Ket [Foto]: Bupati Agus Setyawan
Angkat Jaran Kepang, Agus Gondrong Masuk Nominasi Anugerah Kebudayaan PWI Pusat 2026
Temanggung, MediaCenter - Bupati Agus Setyawan terpilih sebagai salah satu nominator dalam Anugerah Kebudayaan Persatuan Wartawan Indonesia (PWI) Pusat Tahun 2026. Ia menjadi satu dari sepuluh kepala daerah yang lolos ke babak presentasi, yang tak lain merupakan tahap akhir dalam metode penilaian penghargaan tersebut.

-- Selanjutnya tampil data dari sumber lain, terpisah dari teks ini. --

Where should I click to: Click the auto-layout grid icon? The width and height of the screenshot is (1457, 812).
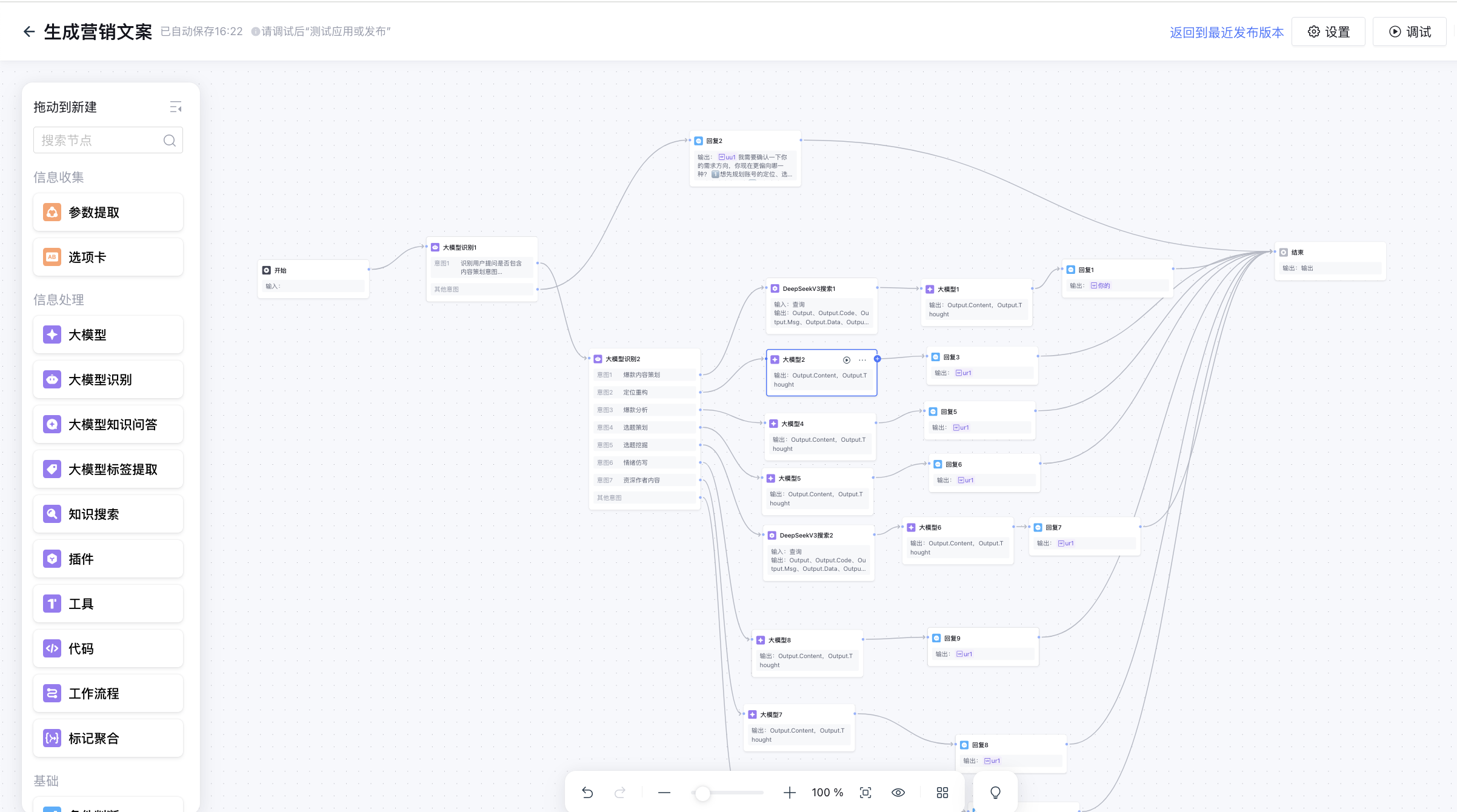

Pengumuman nominasi sendiri digelar oleh PWI Pusat tepat saat perayaan malam Tahun Baru 2026 kemarin.
Direktur Anugerah Seni dan Kebudayaan PWI Pusat, Yusuf Susilo Hartono mengatakan, sepuluh Bupati dan Walikota tersebut terpilih setelah Dewan Juri melakukan penilaian mendalam terhadap proposal yang diajukan.

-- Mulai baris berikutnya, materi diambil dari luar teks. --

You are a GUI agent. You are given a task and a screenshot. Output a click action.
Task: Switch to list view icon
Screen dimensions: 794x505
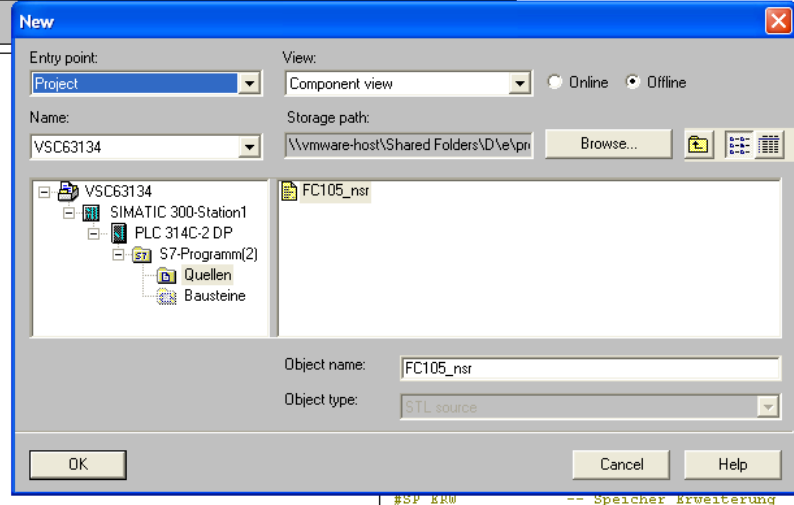pos(740,145)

Dijelaskan, berkas proposal yang dinilai sangat komprehensif, mulai dari video, dokumen pokok pemajuan kebudayaan daerah, peraturan daerah, tautan pemberitaan, hingga dokumentasi foto. Totalnya bisa mencapai puluhan, bahkan ratusan halaman.
“Guna memastikan kebenaran dan dampak nyata dari program kebudayaan yang diajukan, para kepala daerah diundang melakukan presentasi langsung di PWI Pusat. Presentasi dijadwalkan berlangsung pada 8–9 Januari 2026 mendatang,” jelasnya.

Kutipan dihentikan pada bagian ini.